Nosocomial acquisition and transmission of vancomycin-resistant Enterococcus faecium (VREfm) is the driver for E. faecium carriage in hospitalized patients, which, in turn, is a risk factor for invasive infection in immunocompromised patients. In the present study, we provide a comprehensive picture of E. faecium transmission in an entire sampled patient population using a sequence-driven approach. We prospectively identified and followed 149 haematology patients admitted to a hospital in England for 6 months. Patient stools (n = 376) and environmental swabs (n = 922) were taken at intervals and cultured for E. faecium. We sequenced 1,560 isolates (1,001 stool, 559 environment) and focused our genomic analyses on 1,477 isolates (95%) in the hospital-adapted clade A1. Of 101 patients who provided two or more stool samples, 40 (40%) developed E. faecium carriage after admission based on culture, compared with 64 patients (63%) based on genomic analysis (73% VREfm). Half of 922 environmental swabs (447, 48%) were positive for VREfm. Network analysis showed that, of 111 patients positive for the A1 clade, 67 had strong epidemiological and genomic links with at least one other patient and/or their direct environment, supporting nosocomial transmission. Six patients (3.4%) developed an invasive E. faecium infection from their own gut-colonizing strain, which was preceded by nosocomial acquisition of the infecting isolate in half of these. Two informatics approaches (subtype categorization to define phylogenetic clusters and the development of an SNP cut-off for transmission) were central to our analyses, both of which will inform the future translation of E. faecium sequencing into routine outbreak detection and investigation. In conclusion, we showed that carriage and environmental contamination by the hospital-adapted E. faecium lineage were hyperendemic in our study population and that improved infection control measures will be needed to reduce hospital acquisition rates.
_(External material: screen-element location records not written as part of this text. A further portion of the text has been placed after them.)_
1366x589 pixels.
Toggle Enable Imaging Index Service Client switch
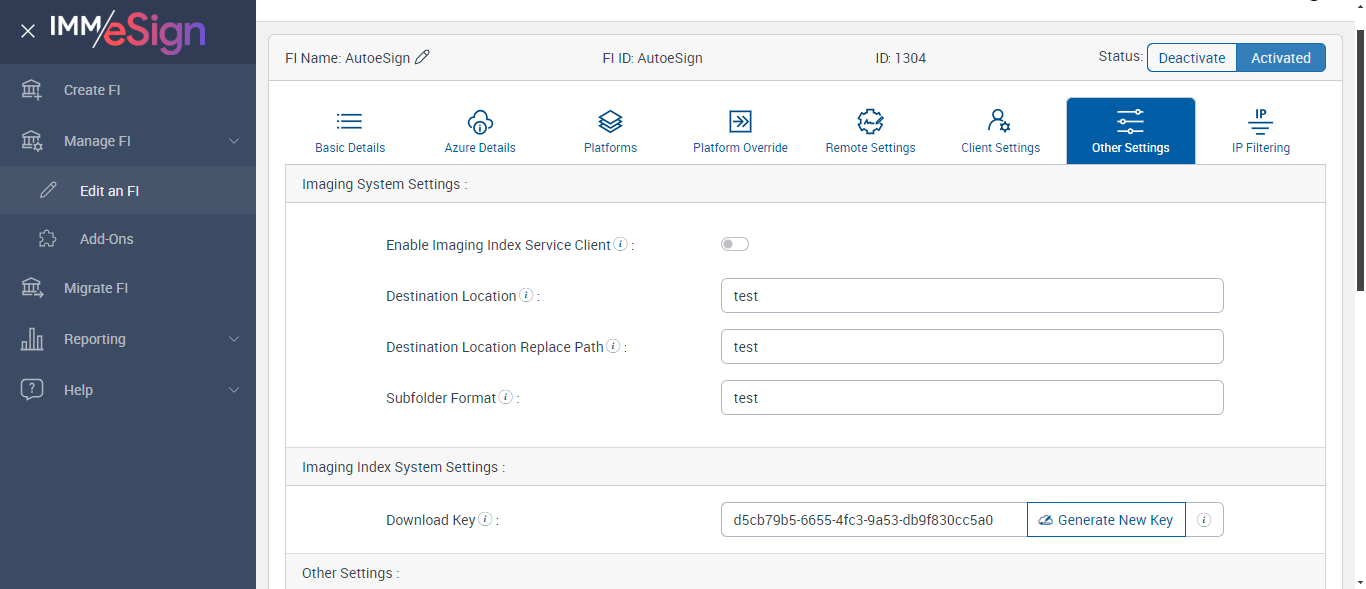pos(735,244)
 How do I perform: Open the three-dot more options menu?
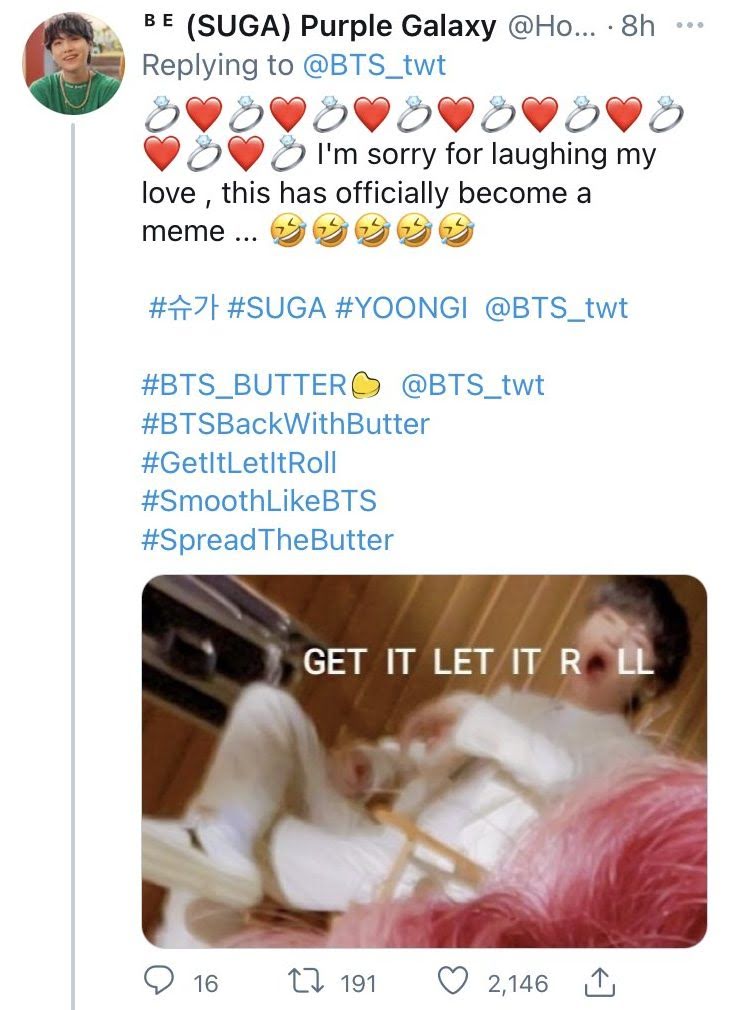pos(689,26)
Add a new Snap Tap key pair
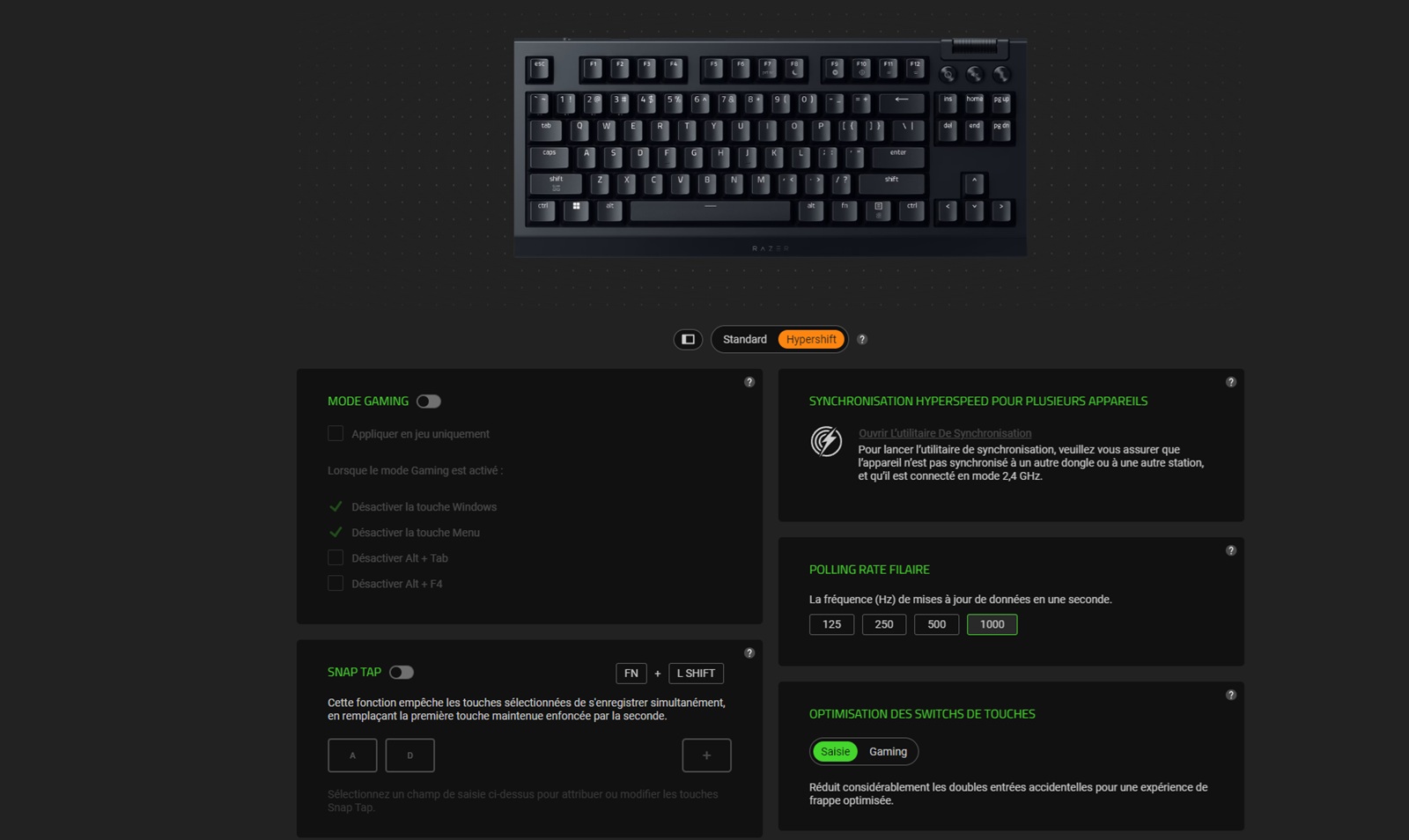1409x840 pixels. pos(706,755)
医院获得性传播的万古霉素耐药粪肠球菌(VREfm)是住院患者携带粪肠球菌的驱动因素,而粪肠球菌的携带则是免疫功能低下患者发生侵袭性感染的危险因素。在本研究中,我们采用序列驱动方法全面描绘了整个采样患者群体中粪肠球菌的传播情况。我们前瞻性地确定并随访了 149 名在英国一家医院住院 6 个月的血液科患者。每隔一段时间采集患者粪便(n=376)和环境拭子(n=922)进行粪肠球菌培养。我们共测序了 1560 株分离株(1001 株粪便,559 株环境),并将基因组分析重点放在医院适应的 A1 分支的 1477 株(95%)分离株上。在 101 名提供了两份或两份以上粪便样本的患者中,根据培养结果,有 40 名(40%)患者在入院后发生了粪肠球菌携带,而根据基因组分析结果(73%为 VREfm),则有 64 名(63%)患者发生了粪肠球菌携带。922 份环境拭子中有一半(447 份,48%)检测出 VREfm。网络分析显示,在 111 名 A1 分支阳性的患者中,有 67 名患者与至少一名其他患者及其直接环境具有强烈的流行病学和基因组联系,支持医院内传播。6 名(3.4%)患者从自身肠道定植菌株中发展为侵袭性粪肠球菌感染,其中一半患者在感染前先从医院获得了感染分离株。两种信息学方法(亚型分类以定义系统发育簇和开发用于传播的 SNP 截止值)是我们分析的核心,这两种方法都将有助于将粪肠球菌测序转化为常规暴发检测和调查。总之,我们发现,携带和环境污染的医院适应粪肠球菌谱系在我们的研究人群中高度流行,需要采取更好的感染控制措施来降低医院获得率。